For clinical teams, the most relevant failure mode may not be a spectacular hallucination. It may be a plausible answer that leaves the patient with the wrong level of confidence. A patient may remember reassurance and miss a caveat. Another may accept a general statement as a personal recommendation. A third may stop searching after the first answer because the chatbot sounded complete. None of those failures require the model to be ignorant. They require the system to be deployed as if retrieval were enough.

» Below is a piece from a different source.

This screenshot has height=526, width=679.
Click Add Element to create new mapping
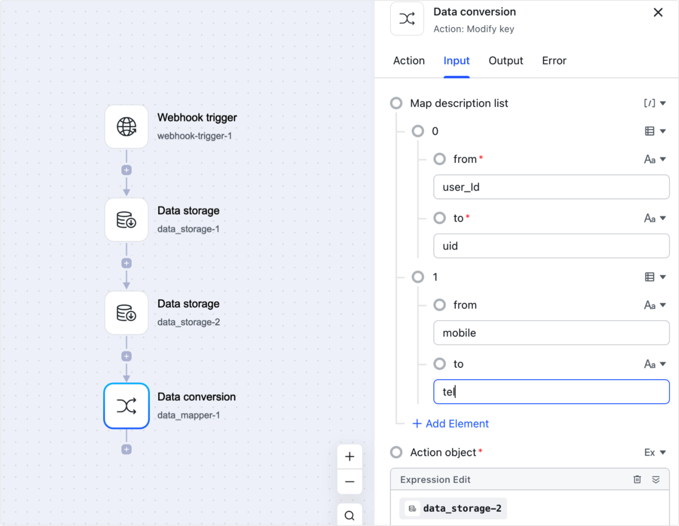(x=450, y=423)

The broader review literature is still fragmented

A 2025 systematic umbrella review indexed in PubMed examined 44 reviews of AI-based conversational agents across areas including clinical decision support, mental health, education, addiction support, and diet or nutrition-related domains.[3] Its conclusion was not that the field lacks promise. It was that effectiveness evidence remains fragmented and that transparency and standardization are still needed.[3]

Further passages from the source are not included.